_What the task requires_. Within the entries below, count the lines that hold the string "resolution" and give only that number.

Stored data:
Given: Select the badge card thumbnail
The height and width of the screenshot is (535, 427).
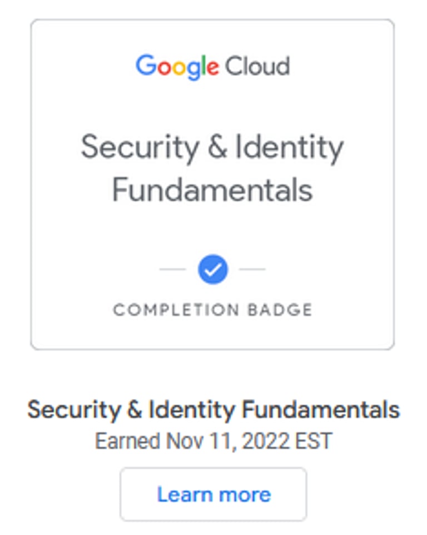Looking at the screenshot, I should 212,184.
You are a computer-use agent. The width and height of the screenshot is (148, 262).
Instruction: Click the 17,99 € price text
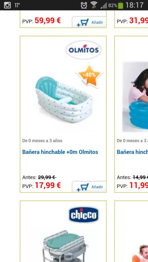click(x=48, y=185)
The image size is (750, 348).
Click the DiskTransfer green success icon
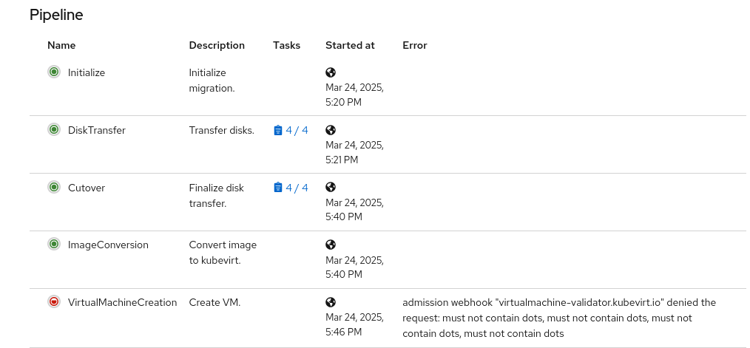[54, 130]
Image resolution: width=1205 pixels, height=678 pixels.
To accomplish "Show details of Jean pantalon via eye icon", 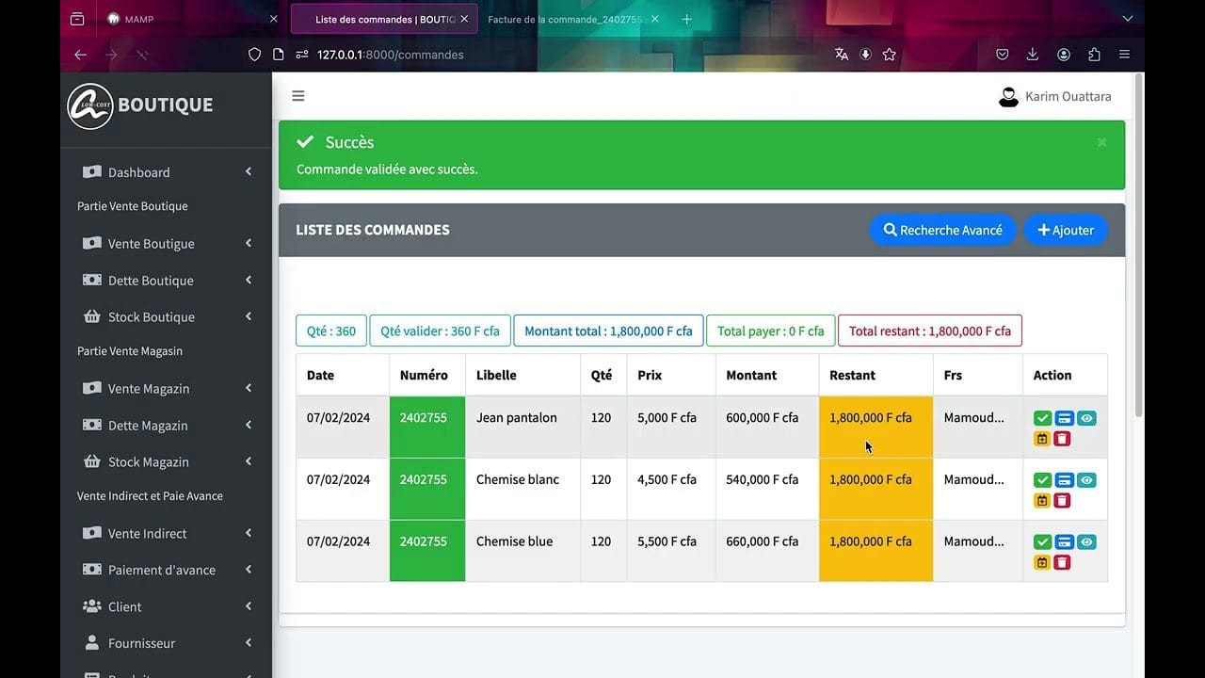I will 1086,417.
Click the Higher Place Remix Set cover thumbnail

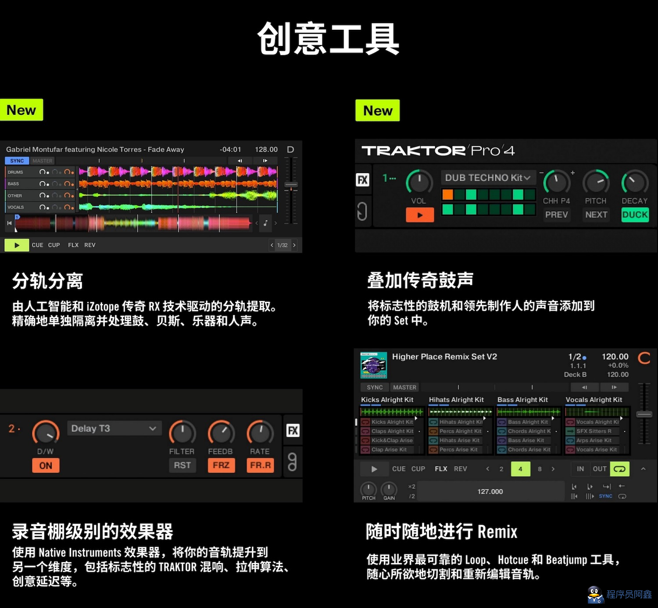tap(373, 365)
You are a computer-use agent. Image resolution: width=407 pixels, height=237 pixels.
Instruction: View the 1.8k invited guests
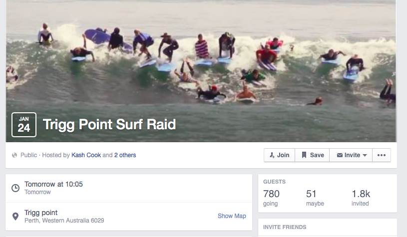pyautogui.click(x=361, y=198)

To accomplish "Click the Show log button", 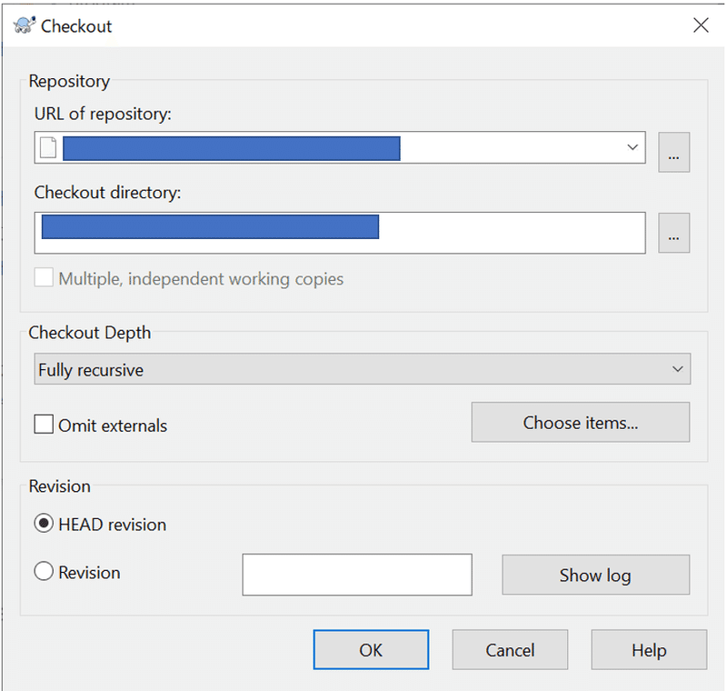I will [595, 575].
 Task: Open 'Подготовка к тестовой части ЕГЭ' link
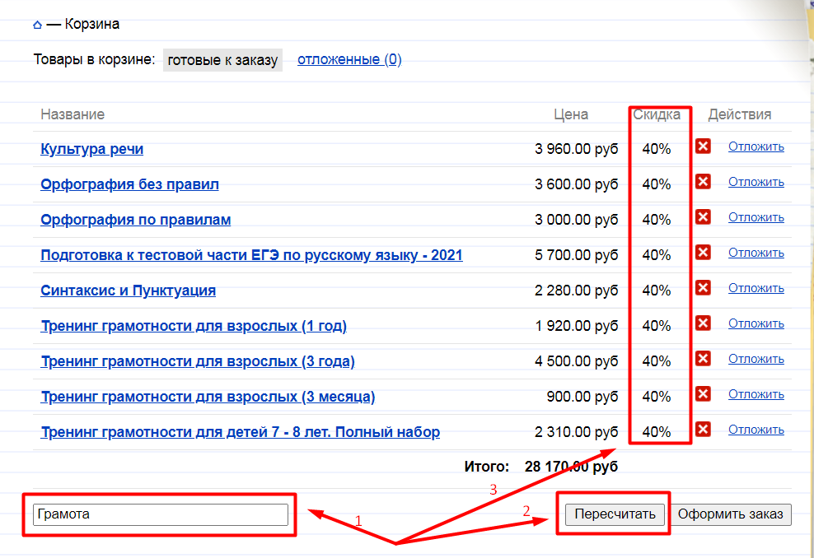(251, 255)
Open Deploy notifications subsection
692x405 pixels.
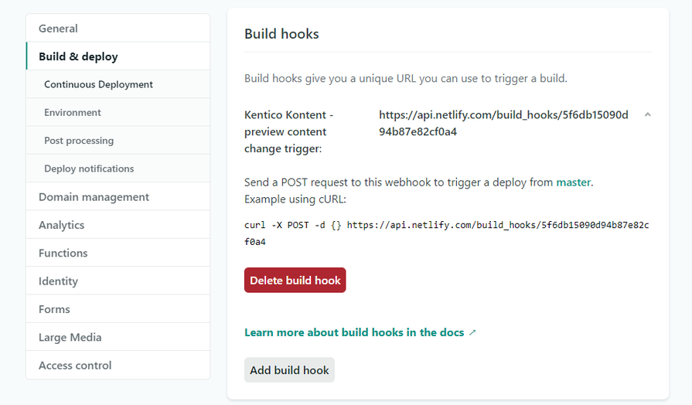pos(89,168)
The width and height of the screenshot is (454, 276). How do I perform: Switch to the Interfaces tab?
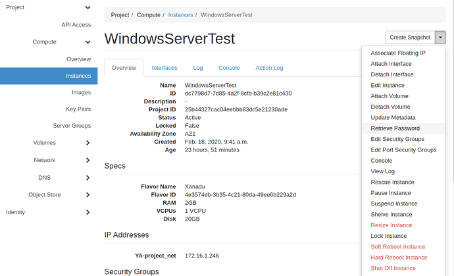(164, 68)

_Answer to this exercise_. 2